__Material for this task__:
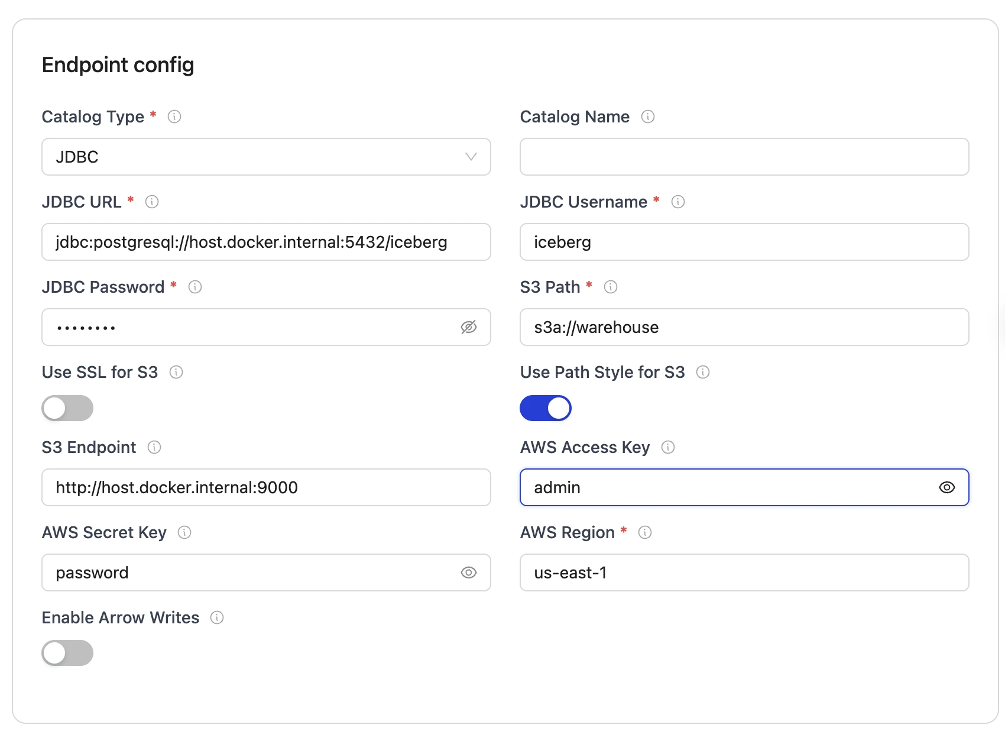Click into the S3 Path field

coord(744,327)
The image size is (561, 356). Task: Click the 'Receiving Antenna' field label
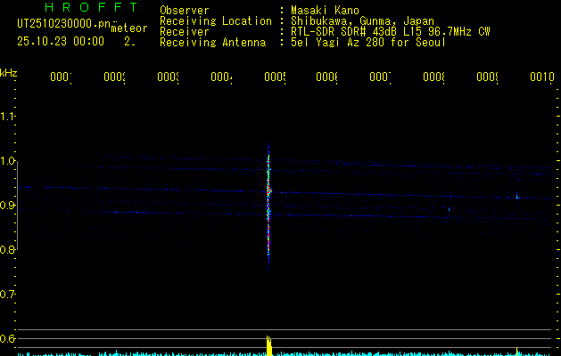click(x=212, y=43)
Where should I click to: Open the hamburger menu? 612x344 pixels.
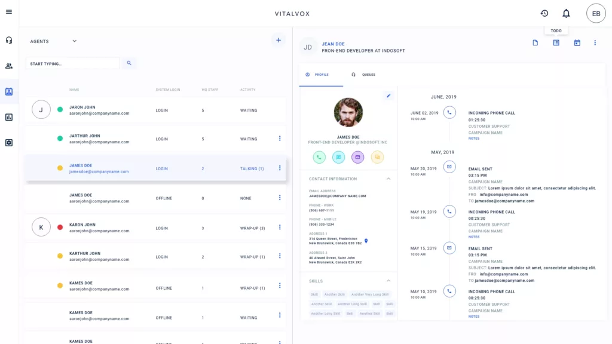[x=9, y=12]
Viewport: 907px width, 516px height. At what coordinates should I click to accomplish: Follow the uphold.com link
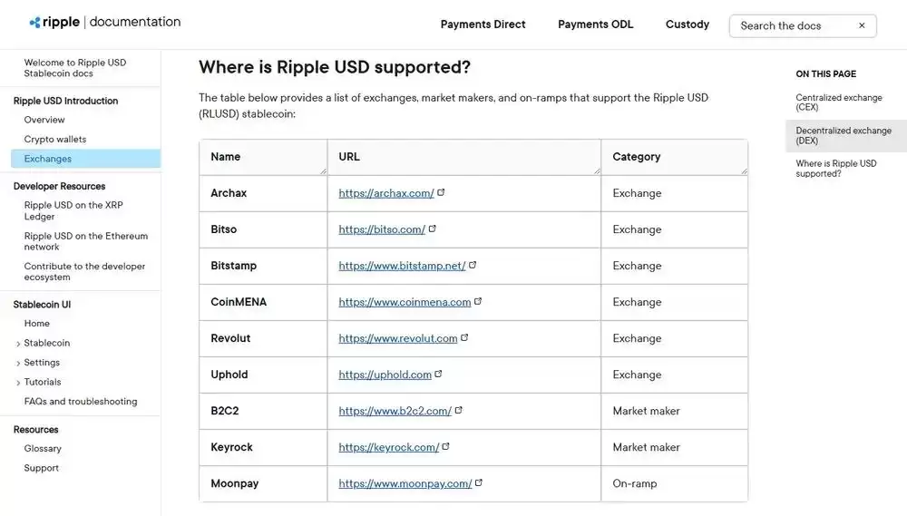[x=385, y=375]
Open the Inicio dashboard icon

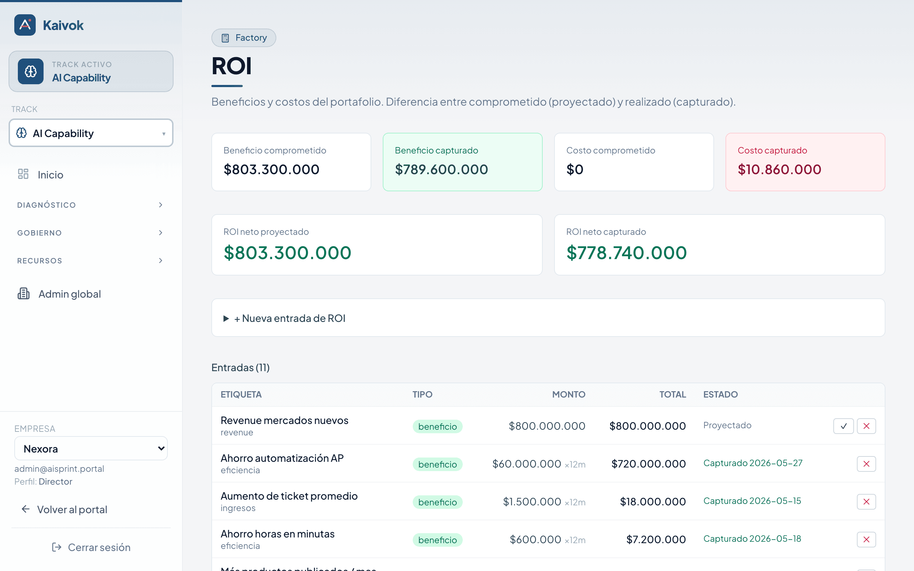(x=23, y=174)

__Work instruction__: What must be output is the exact run of lines from the one holding "Where should I" through the end of the entries above, both ends included, minus the pictures.

__Reply to the exercise__:
Where should I click to: Open the hamburger menu? 612x344 pixels.
[x=9, y=12]
Viewport: 907px width, 516px height. At what coordinates should I click to accomplish: Follow the uphold.com link
[x=385, y=375]
Open the Inicio dashboard icon

(x=23, y=174)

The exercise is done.